**Problem requirements**
Drop the pictures and repeat exactly from the "Click the App & browser control icon" line down to the last line of the entries below.

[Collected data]
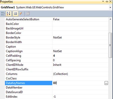Show the Properties list icon

tap(15, 14)
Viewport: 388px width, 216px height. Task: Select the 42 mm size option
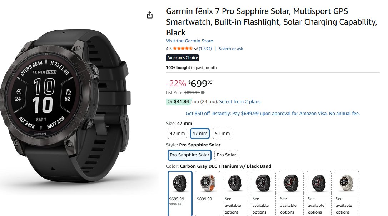178,134
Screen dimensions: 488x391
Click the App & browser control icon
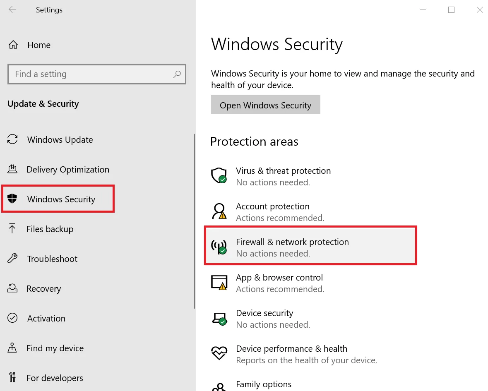point(219,282)
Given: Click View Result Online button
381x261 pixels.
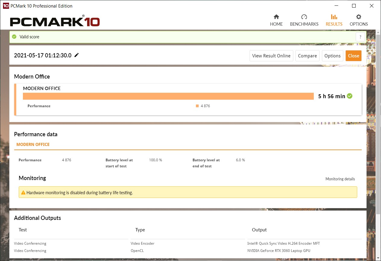Looking at the screenshot, I should point(271,56).
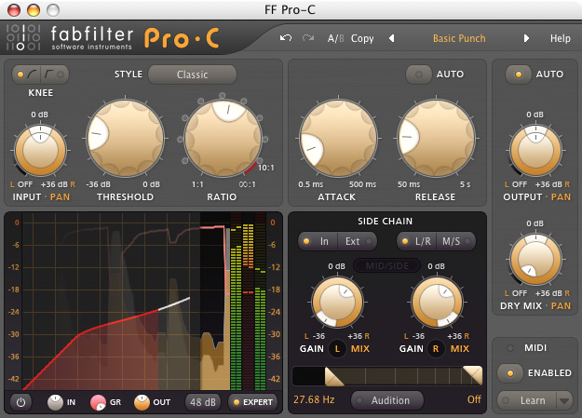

**Written reply**
Click the App & browser control icon
point(219,282)
Given: Click View Result Online button
381x261 pixels.
Looking at the screenshot, I should point(271,56).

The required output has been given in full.